### [Exercise inputs]
====

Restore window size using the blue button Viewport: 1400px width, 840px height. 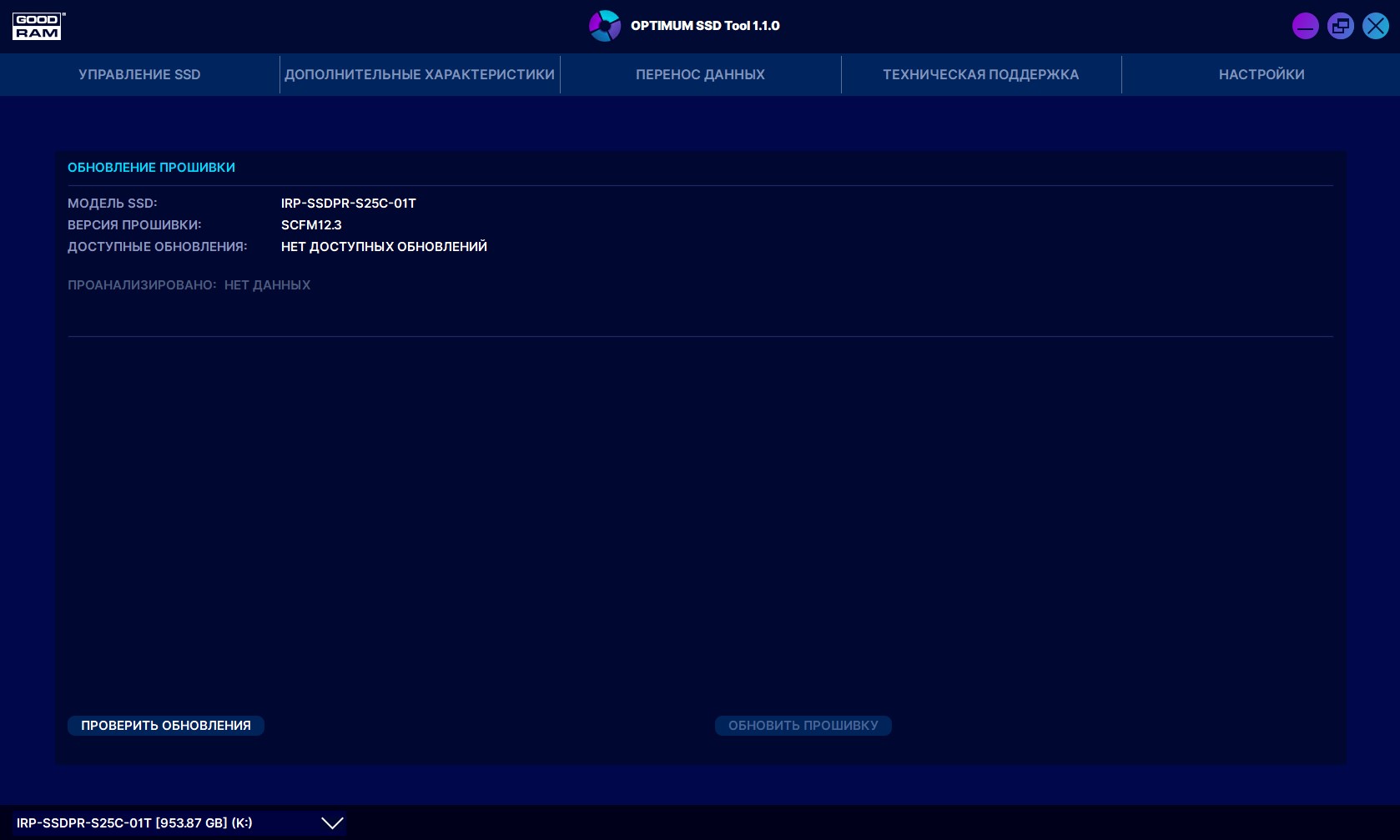tap(1340, 26)
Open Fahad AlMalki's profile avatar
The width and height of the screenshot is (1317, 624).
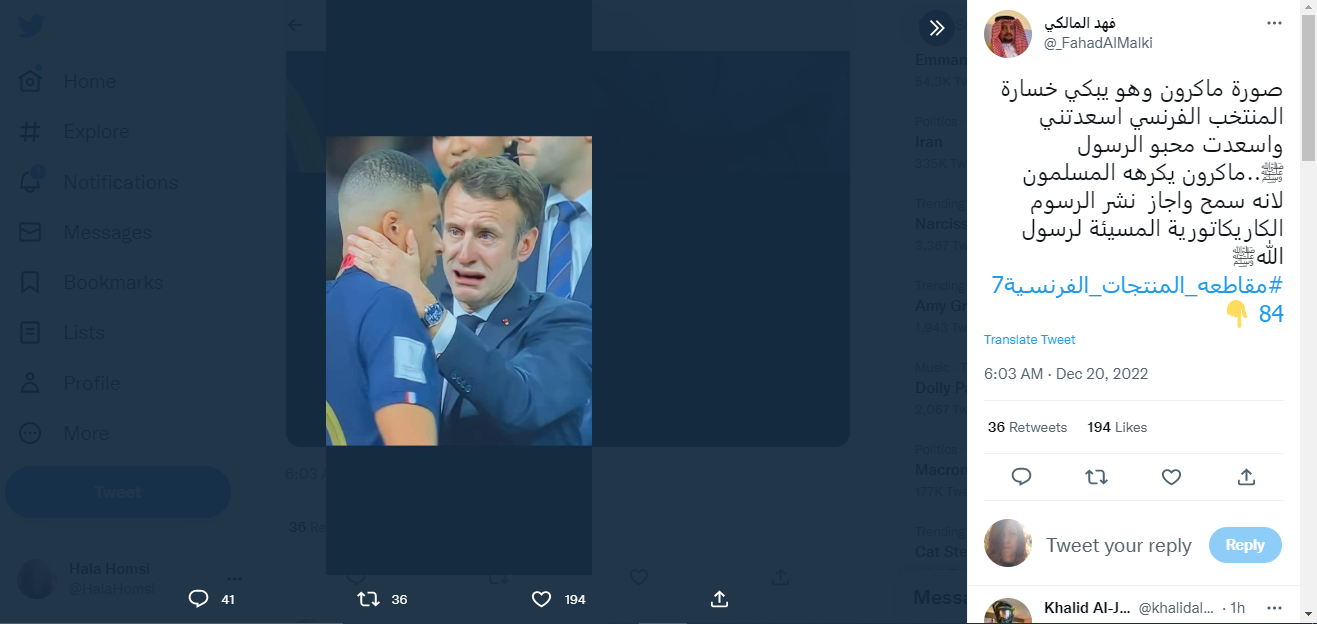pos(1008,34)
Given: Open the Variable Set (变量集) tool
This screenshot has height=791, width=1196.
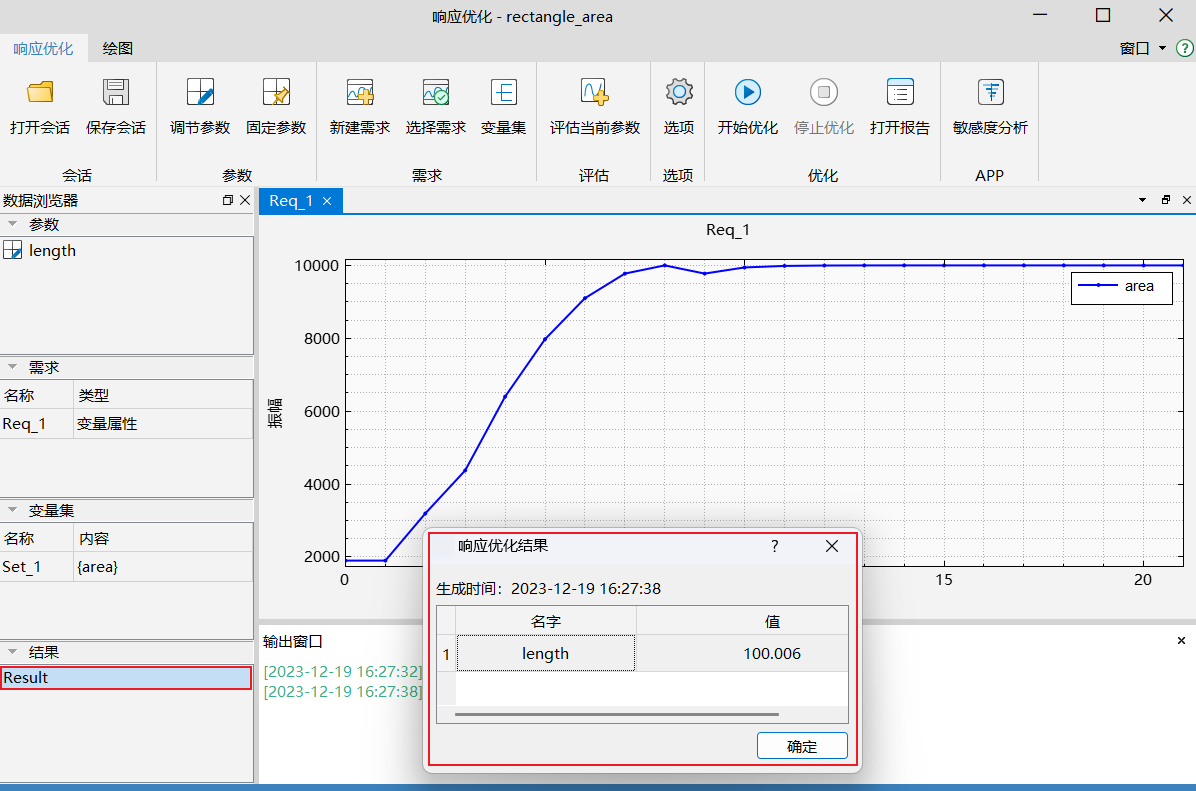Looking at the screenshot, I should point(503,94).
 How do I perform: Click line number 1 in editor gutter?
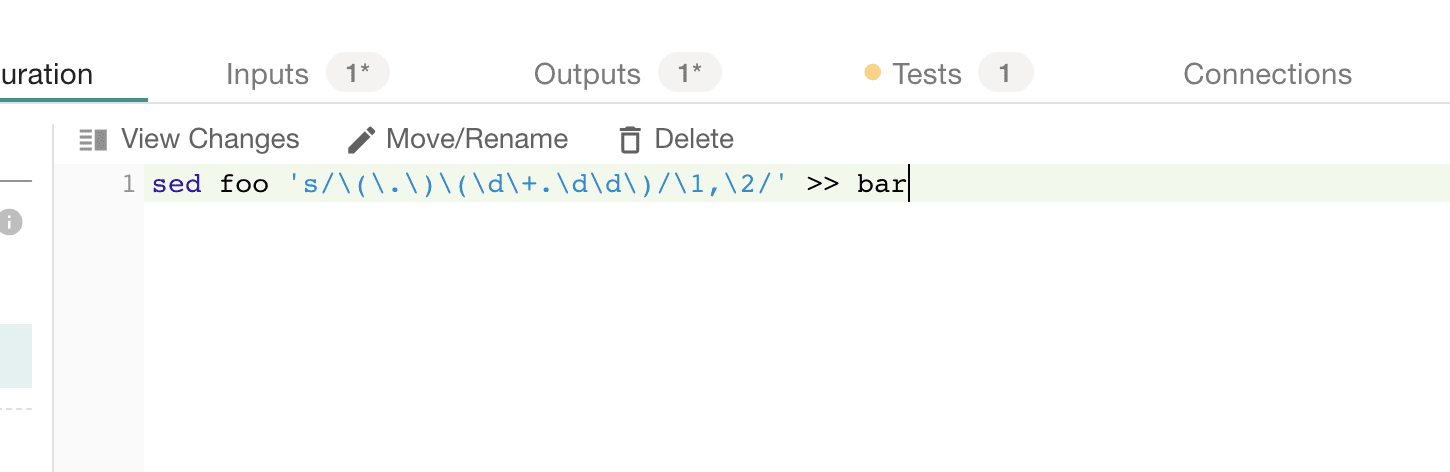128,184
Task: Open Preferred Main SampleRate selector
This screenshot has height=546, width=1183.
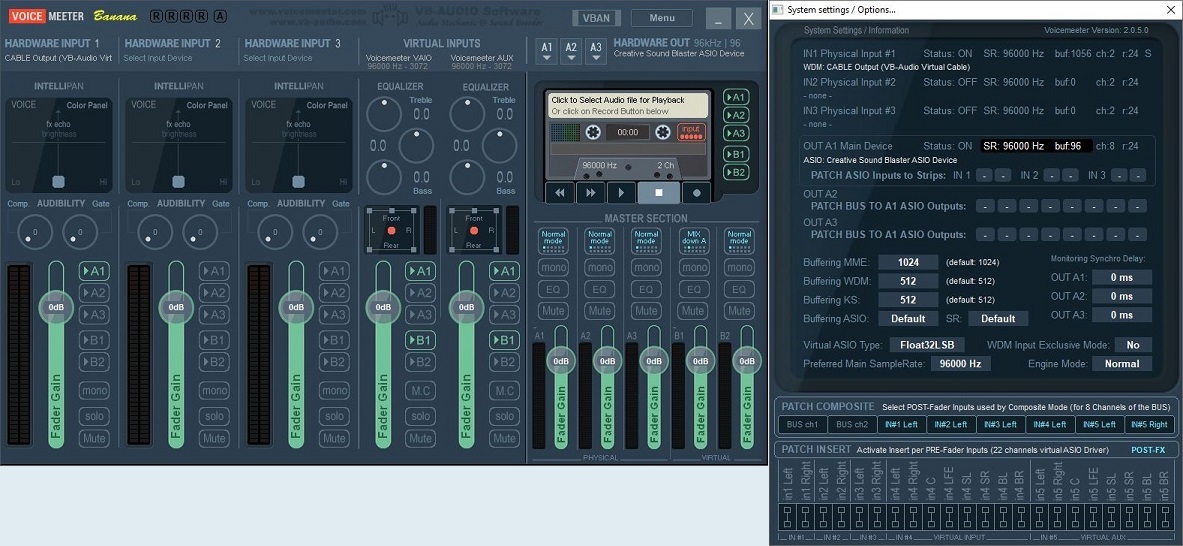Action: (959, 364)
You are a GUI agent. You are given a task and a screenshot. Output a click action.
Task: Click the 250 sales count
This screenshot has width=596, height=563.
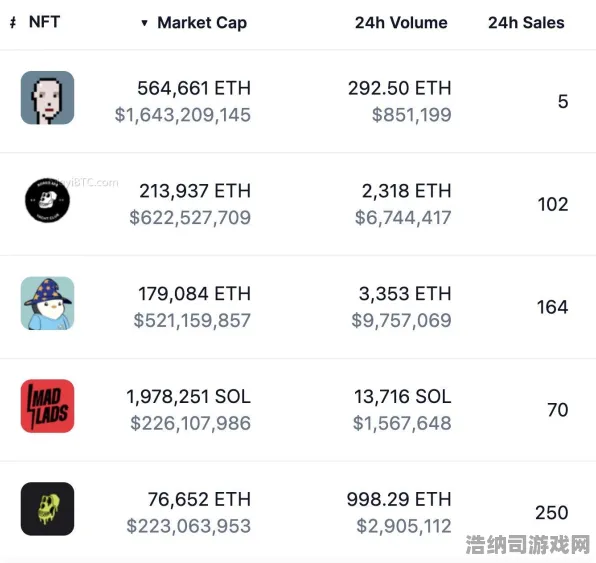pos(552,512)
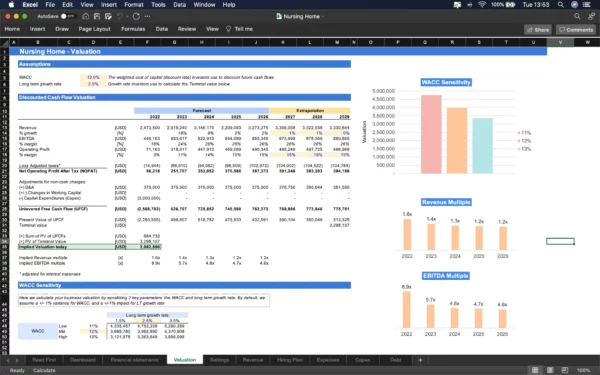Switch to Page Layout view icon
Image resolution: width=600 pixels, height=375 pixels.
click(550, 370)
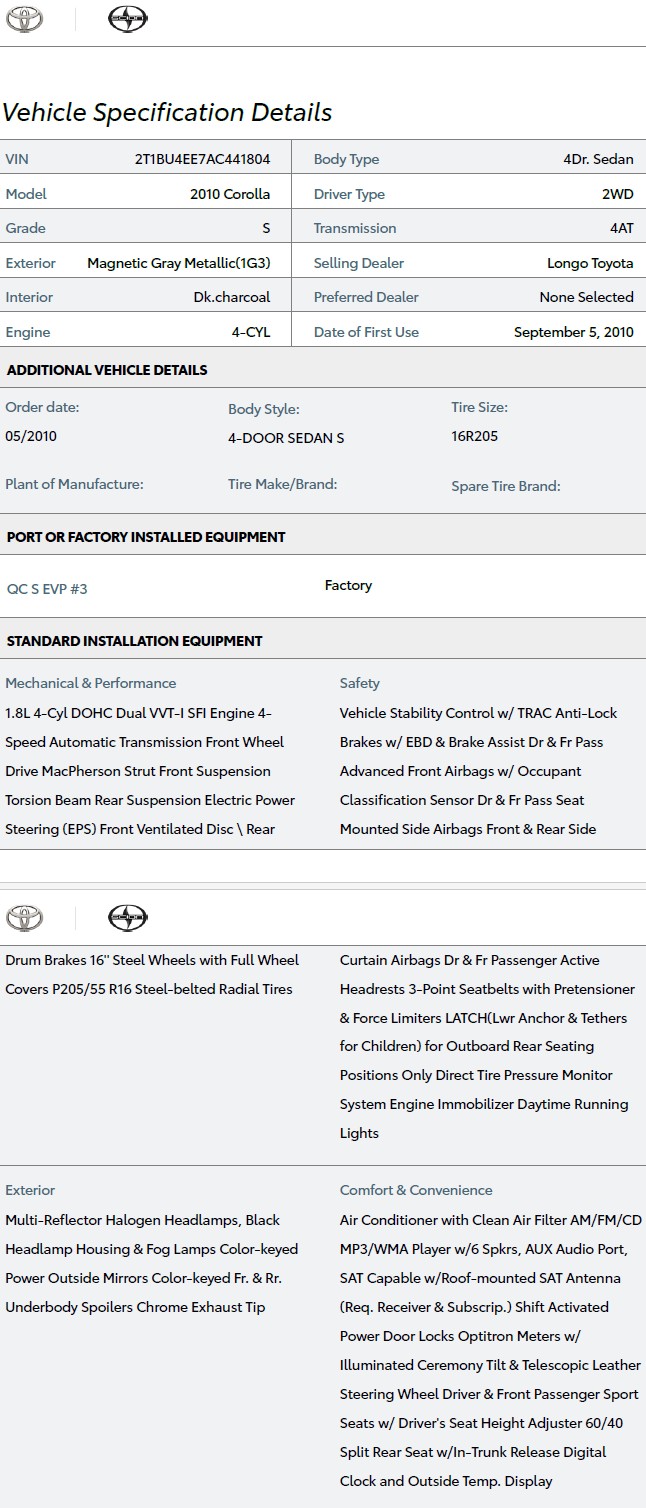
Task: Select the VIN number 2T1BU4EE7AC441804
Action: [202, 159]
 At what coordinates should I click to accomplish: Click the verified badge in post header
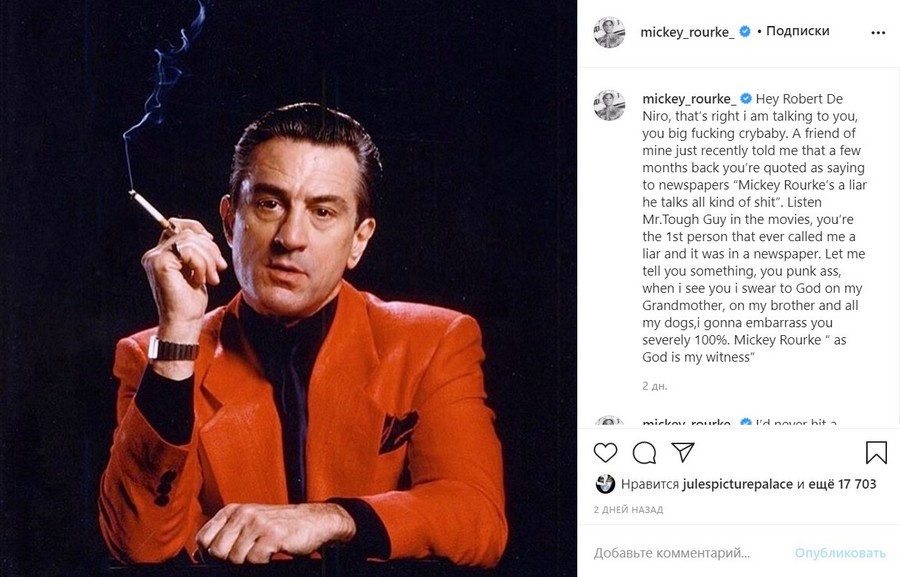tap(744, 32)
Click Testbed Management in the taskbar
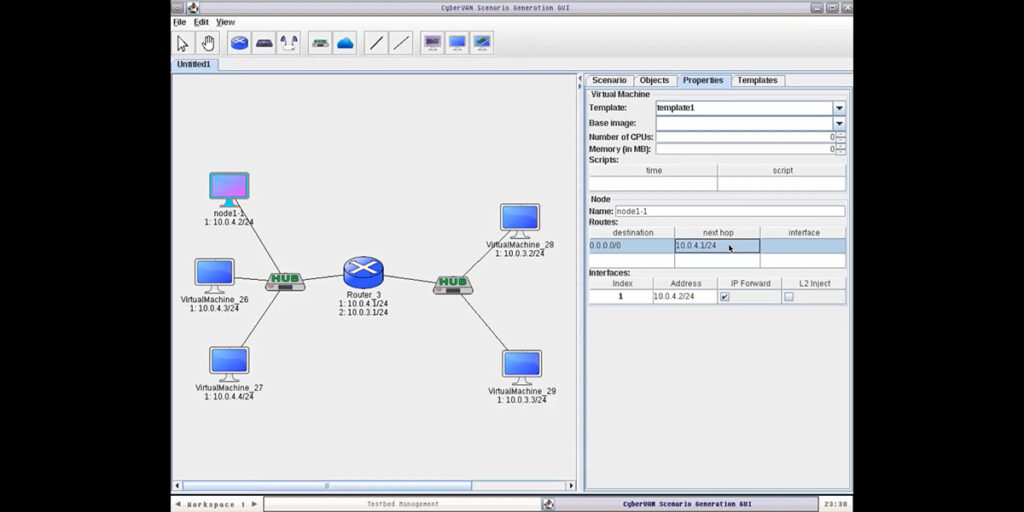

====

### [Work instructions]
Only the lines from the line that contains "The width and" through the end of the entries are to be written out, exactly and without pictures, both ends included.

### [Response to the exercise]
The width and height of the screenshot is (1317, 624).
pos(1008,34)
Given: Open the Variable Set (变量集) tool
This screenshot has height=791, width=1196.
Looking at the screenshot, I should point(503,94).
 How do I perform: Click line number 1 in editor gutter?
128,184
Task: Open Preferred Main SampleRate selector
This screenshot has height=546, width=1183.
Action: (959, 364)
You are a GUI agent. You are given a task and a screenshot. Output a click action.
Task: Click the 250 sales count
This screenshot has width=596, height=563.
pos(552,512)
Switch to Page Layout view icon
Image resolution: width=600 pixels, height=375 pixels.
click(550, 370)
Task: Select the VIN number 2T1BU4EE7AC441804
Action: [202, 159]
 At what coordinates should I click to accomplish: Click the verified badge in post header
tap(744, 32)
Click Testbed Management in the taskbar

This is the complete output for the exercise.